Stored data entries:
####

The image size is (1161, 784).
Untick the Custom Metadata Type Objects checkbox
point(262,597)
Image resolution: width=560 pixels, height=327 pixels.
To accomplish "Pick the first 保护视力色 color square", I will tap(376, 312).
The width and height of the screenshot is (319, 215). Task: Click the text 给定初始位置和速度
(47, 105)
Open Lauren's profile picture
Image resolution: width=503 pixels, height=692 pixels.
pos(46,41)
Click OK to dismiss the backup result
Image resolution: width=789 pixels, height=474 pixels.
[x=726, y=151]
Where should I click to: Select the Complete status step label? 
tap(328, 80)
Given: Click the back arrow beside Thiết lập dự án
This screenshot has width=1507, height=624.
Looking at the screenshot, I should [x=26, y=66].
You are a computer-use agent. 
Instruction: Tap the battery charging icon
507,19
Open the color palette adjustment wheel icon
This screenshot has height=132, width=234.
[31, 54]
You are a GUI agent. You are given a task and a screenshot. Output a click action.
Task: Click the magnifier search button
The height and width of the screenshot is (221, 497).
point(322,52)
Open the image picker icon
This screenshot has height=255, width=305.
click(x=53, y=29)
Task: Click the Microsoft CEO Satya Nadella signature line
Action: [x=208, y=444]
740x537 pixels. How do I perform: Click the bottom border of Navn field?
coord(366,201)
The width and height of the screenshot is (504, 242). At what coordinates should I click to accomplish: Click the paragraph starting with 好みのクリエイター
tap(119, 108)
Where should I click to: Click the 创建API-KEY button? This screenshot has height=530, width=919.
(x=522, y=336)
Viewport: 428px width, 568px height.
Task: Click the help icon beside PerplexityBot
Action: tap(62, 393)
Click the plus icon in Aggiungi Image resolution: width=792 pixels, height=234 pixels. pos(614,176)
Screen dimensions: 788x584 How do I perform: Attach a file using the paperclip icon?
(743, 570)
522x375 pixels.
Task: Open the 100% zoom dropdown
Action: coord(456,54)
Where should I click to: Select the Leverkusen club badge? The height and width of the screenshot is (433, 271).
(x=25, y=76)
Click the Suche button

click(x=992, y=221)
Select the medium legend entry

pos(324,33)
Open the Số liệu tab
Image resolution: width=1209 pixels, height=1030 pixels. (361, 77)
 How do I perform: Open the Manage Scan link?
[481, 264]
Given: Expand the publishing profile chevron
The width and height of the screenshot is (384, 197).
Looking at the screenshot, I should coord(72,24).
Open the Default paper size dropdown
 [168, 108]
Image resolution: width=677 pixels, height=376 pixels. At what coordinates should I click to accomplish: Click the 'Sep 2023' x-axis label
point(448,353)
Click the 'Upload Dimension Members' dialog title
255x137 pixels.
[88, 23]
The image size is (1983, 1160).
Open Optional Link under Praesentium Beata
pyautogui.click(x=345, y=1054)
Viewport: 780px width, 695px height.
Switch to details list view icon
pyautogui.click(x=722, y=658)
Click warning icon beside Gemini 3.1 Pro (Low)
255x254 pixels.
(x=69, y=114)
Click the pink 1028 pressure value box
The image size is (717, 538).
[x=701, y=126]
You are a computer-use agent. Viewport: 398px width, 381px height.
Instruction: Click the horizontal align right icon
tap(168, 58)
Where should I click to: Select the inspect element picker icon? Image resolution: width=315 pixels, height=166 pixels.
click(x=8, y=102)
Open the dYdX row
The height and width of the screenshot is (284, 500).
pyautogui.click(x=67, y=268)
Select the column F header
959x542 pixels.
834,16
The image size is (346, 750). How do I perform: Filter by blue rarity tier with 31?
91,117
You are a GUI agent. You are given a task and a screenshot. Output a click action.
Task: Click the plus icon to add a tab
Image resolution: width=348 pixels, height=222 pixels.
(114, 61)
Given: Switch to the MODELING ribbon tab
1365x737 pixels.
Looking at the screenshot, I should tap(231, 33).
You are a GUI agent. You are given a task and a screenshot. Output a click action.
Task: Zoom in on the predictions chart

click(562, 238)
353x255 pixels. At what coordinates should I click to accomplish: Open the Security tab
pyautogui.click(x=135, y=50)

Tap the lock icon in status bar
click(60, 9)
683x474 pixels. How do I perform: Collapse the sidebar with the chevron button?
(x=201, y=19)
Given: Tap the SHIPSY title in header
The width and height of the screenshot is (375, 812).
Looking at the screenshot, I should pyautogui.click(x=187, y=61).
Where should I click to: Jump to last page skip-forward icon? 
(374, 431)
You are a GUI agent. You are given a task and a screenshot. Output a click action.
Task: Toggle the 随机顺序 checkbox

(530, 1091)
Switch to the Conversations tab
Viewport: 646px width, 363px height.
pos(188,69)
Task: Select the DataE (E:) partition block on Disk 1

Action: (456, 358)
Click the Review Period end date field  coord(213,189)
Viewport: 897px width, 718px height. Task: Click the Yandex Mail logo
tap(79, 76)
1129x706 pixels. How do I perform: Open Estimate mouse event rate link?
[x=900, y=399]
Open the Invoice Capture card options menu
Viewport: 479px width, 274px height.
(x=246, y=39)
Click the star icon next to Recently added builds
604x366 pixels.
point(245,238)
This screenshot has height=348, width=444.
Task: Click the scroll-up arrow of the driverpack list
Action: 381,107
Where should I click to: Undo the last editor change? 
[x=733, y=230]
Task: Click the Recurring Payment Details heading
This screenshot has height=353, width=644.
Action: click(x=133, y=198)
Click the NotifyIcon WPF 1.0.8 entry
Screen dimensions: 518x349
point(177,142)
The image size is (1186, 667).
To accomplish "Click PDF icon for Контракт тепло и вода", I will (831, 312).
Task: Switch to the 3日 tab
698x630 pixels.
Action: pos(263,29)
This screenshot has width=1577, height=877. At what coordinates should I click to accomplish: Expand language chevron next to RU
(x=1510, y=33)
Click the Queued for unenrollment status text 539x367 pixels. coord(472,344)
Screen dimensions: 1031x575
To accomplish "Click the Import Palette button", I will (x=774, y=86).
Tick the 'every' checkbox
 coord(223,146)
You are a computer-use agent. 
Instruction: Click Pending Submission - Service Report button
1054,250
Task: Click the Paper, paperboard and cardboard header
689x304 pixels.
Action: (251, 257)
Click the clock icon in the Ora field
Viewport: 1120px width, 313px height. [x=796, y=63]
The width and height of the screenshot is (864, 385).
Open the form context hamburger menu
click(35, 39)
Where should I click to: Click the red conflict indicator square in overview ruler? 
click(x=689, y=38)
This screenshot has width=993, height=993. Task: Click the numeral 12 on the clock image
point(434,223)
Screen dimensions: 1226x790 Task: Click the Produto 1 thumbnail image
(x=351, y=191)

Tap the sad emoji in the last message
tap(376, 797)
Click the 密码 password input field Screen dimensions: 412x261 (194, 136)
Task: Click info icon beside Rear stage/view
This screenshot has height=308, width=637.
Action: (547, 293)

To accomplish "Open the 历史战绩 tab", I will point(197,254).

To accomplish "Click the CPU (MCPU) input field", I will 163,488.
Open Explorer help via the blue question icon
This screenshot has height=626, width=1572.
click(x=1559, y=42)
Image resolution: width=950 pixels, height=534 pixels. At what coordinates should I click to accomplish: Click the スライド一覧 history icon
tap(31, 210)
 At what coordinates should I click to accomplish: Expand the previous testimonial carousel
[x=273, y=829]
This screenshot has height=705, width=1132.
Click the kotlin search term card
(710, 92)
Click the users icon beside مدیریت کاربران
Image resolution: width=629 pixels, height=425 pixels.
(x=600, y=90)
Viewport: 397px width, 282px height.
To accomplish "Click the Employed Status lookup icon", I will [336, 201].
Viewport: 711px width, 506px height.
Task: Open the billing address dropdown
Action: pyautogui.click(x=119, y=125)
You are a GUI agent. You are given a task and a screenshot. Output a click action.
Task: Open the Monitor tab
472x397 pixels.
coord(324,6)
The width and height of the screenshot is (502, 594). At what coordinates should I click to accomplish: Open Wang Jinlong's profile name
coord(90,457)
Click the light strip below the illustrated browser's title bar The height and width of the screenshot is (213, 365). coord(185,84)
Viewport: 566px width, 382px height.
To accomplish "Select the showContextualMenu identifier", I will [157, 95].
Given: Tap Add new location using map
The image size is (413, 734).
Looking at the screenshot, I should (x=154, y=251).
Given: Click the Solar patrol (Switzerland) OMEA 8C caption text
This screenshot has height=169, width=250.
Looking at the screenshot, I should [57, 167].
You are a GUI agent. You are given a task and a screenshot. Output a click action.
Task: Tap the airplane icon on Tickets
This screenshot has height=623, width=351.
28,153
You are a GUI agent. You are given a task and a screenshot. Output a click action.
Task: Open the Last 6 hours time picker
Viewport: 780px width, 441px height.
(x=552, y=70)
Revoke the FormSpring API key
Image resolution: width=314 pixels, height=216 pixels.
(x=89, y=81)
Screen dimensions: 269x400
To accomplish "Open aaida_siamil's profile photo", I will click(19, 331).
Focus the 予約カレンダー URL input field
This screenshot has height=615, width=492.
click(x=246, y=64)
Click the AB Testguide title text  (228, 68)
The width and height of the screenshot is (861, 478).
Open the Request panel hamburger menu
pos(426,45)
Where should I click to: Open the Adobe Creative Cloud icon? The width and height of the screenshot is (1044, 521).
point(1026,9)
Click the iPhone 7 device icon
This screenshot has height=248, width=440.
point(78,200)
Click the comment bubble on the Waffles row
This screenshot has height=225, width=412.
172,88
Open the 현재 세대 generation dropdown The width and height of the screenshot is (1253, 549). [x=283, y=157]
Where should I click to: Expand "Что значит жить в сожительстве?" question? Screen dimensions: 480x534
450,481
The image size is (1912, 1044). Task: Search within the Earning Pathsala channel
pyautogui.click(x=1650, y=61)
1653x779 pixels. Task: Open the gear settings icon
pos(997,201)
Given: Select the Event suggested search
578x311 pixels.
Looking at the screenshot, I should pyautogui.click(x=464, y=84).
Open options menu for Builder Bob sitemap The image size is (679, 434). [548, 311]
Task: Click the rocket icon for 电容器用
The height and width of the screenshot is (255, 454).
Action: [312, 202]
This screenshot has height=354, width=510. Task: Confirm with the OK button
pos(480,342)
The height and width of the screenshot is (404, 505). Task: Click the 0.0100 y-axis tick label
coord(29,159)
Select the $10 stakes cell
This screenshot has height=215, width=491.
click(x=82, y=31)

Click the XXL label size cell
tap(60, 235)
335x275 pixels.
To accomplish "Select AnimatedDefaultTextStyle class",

####

**Aim of the exercise**.
Once the line with "The width and height of the screenshot is (502, 594)." is found in the records above, print exactly that line and every line after it through the line with "Task: Open the Last 6 hours time picker".

**Solution**.
The width and height of the screenshot is (502, 594). At what coordinates should I click to accomplish: Open Wang Jinlong's profile name
coord(90,457)
Click the light strip below the illustrated browser's title bar The height and width of the screenshot is (213, 365). coord(185,84)
Viewport: 566px width, 382px height.
To accomplish "Select the showContextualMenu identifier", I will [157, 95].
Given: Tap Add new location using map
The image size is (413, 734).
Looking at the screenshot, I should (x=154, y=251).
Given: Click the Solar patrol (Switzerland) OMEA 8C caption text
This screenshot has height=169, width=250.
Looking at the screenshot, I should [57, 167].
You are a GUI agent. You are given a task and a screenshot. Output a click action.
Task: Tap the airplane icon on Tickets
This screenshot has height=623, width=351.
28,153
You are a GUI agent. You are given a task and a screenshot. Output a click action.
Task: Open the Last 6 hours time picker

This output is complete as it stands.